On Friday afternoon at one of Naval Hospital Pensacola’s Medical Home Ports, a physician stepped into the hallway to flag down the pharmacist. The physician thought the patient’s symptoms—diarrhea, headache, irregular heartbeat, and dizziness—might be drug-related. Upon hearing the patient’s symptoms and reviewing her medications, Lisa Fournier, PharmD, knew the problem was associated with her daily Reglan dose. The patient couldn’t remember why she was taking the Reglan, only that she had started a couple of years ago when she was seen in the emergency department (ED). Fournier recommended stopping the medication and four other medications she was taking to treat the symptoms.

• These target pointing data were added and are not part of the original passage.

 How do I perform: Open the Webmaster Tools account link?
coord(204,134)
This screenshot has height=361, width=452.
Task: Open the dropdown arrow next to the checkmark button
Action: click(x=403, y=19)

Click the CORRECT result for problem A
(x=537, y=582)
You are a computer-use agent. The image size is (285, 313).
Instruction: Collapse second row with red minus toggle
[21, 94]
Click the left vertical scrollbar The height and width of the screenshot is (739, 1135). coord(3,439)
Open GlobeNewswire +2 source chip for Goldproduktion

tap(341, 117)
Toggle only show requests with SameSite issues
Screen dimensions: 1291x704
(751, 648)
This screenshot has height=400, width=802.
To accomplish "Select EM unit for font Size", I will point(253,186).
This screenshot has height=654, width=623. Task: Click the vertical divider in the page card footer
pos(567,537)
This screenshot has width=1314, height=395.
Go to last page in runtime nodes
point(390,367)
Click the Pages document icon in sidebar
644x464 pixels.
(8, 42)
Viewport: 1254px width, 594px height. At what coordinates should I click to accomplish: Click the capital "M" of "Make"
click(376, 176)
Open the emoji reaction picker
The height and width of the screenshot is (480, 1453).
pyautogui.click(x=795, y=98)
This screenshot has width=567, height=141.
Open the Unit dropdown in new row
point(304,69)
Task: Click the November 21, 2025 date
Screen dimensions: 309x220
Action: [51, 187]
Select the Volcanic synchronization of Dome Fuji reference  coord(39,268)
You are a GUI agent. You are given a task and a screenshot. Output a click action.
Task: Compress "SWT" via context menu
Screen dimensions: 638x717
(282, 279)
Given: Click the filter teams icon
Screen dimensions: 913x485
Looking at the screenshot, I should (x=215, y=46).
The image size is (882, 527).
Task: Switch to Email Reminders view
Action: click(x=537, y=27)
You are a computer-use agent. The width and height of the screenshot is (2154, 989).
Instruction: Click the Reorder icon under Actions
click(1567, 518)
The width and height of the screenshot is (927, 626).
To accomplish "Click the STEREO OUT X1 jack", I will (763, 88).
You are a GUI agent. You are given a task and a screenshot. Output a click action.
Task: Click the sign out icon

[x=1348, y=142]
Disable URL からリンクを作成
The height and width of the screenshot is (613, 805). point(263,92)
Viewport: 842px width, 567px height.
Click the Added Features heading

“The doctor had no problem bringing a pharmacist into the appointment to help him work through this. I believe the providers truly love having that go-to person that they can say, ‘I need you to see this patient with me,’” said Fournier, who is the Clinical Pharmacy Manager of Naval Hospital Pensacola’s Medical Home Port Program.
Fournier was the first pharmacist embedded in one of the U.S. Navy’s first patient-centered medical homes (PCMH) in 2009, but collaborations like this one between a pharmacist and a physician still inspire her.
“This is everything we’ve fought for over the last 25 years. We are credentialed providers. And we are part of the team,” she said.
As part of a PCMH, Fournier is a member of a multidisciplinary health care team; as a pharmacist for the Navy, she is a level 2 provider (pharmacists, physician assistants, and nurse practitioners). Fournier sees patients and oversees pharmacists in the Naval Hospital Pensacola’s Medical Home Port Program—the Navy’s first network of patient-centered medical homes. Pensacola now has 10 naval PCMHs that provide all the primary care for the city’s naval health care system.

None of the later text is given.